The question is IMO, what's the expected result?agree. Only an example: the SGILOGLUV encoding in the TIFF spec is XYZ. I simply like to handle these images as XYZ in floating point color space, and see them through the correct monitor profile on screen.
I think a property of a HDR image seems to be, that it rather has no implied whitepoint luminance (or other viewing conditions). It captures the scene colorimetrically with a very high dynamic range, and this gives the opportunity to compute the appearance of the recorded scene for various different viewing conditions at a later time. But this also implies, that in order to render a HDR image for viewing (e.g. on the screen or any other output device), one needs to supply the desired viewing conditions as additional input parameter for the rendering process, and then the HDR image can be rendered for these viewing conditions. In the simplest case, the viewing condition represents just the luminance of the adapted white point, i.e. you need to specify, which Y value in the HDR image you want to get mapped to monitor white (-> luminance scaling only), but of course more sophisticated appearance models could be used as well.

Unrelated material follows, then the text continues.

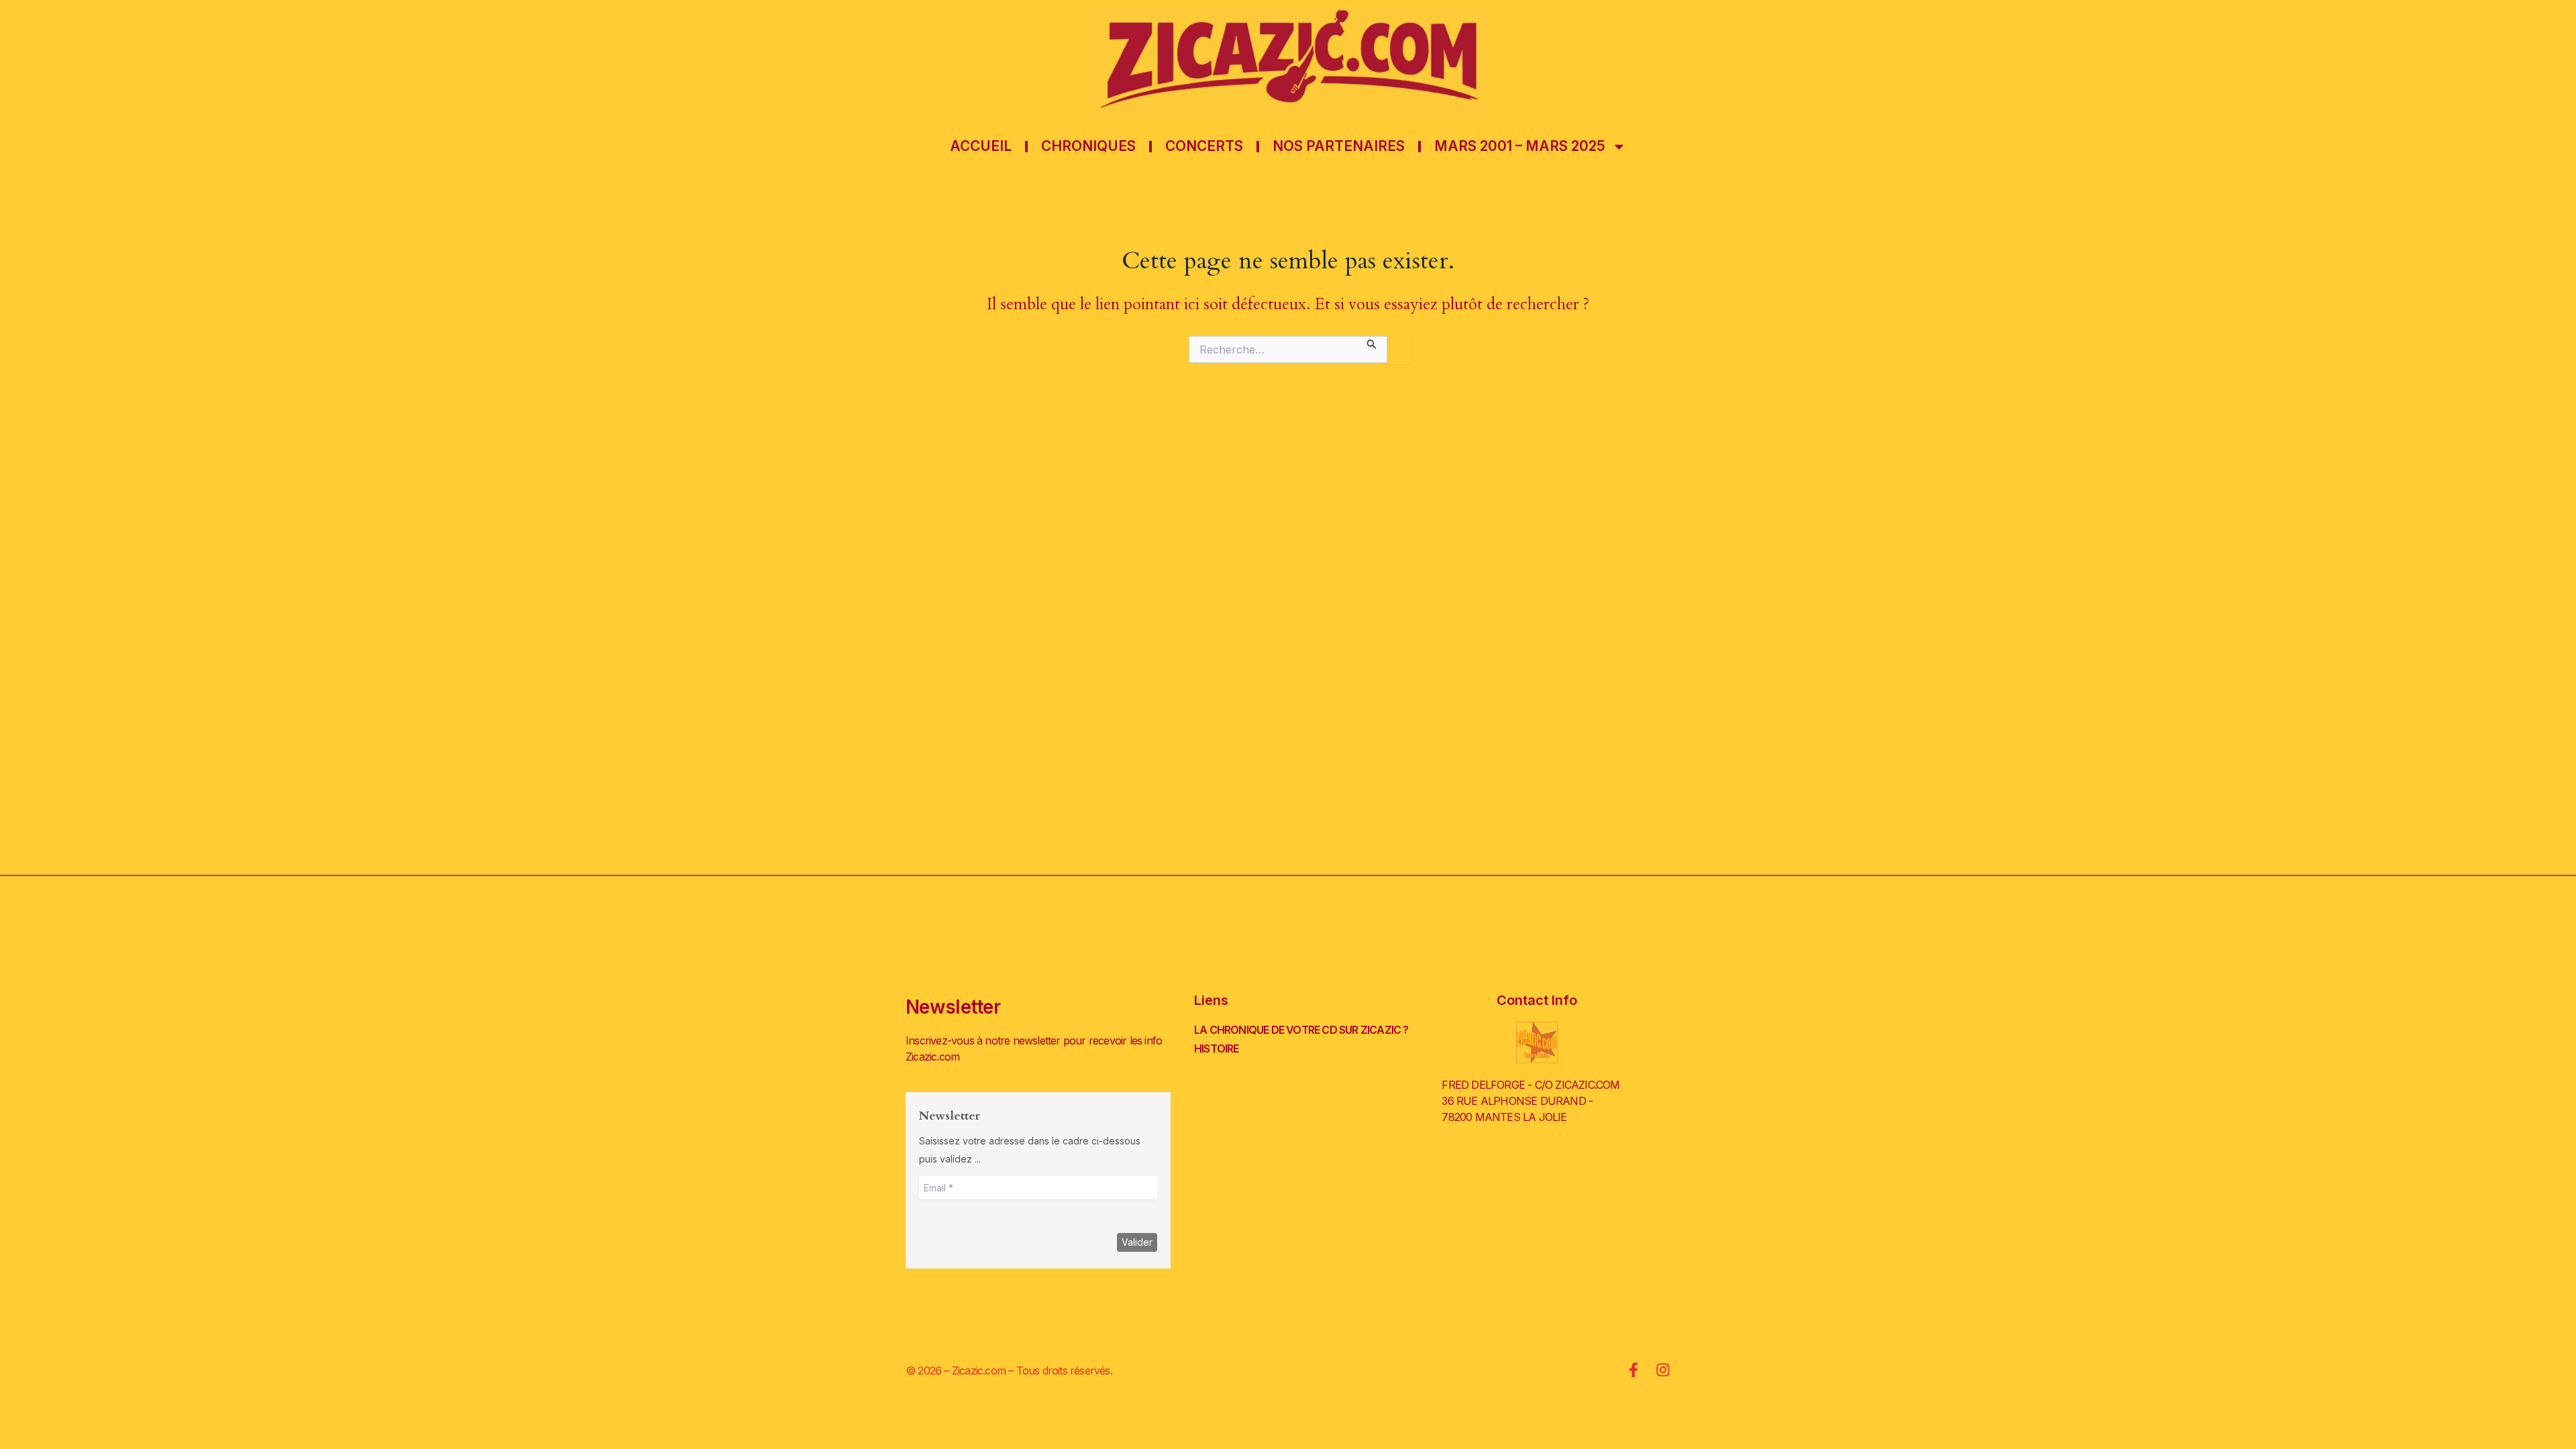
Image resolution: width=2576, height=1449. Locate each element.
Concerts (1204, 146)
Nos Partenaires (1339, 146)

>From an HDR image editor I think I would for instance expect, that the display filter offers me a slider or scrollbar for each image editing window, such that I can "scroll" through the full luminance range of the HDR image, similar to spatial scrolling in x and y direction, if the image is larger than the editor window. With this "luminance scroll bar" I could tell the display filter my desired viewing conditions for the screen display, and the display filter can use this "viewing condition" to scale the image luminance, before applying the monitor profile and sending the result to the screen.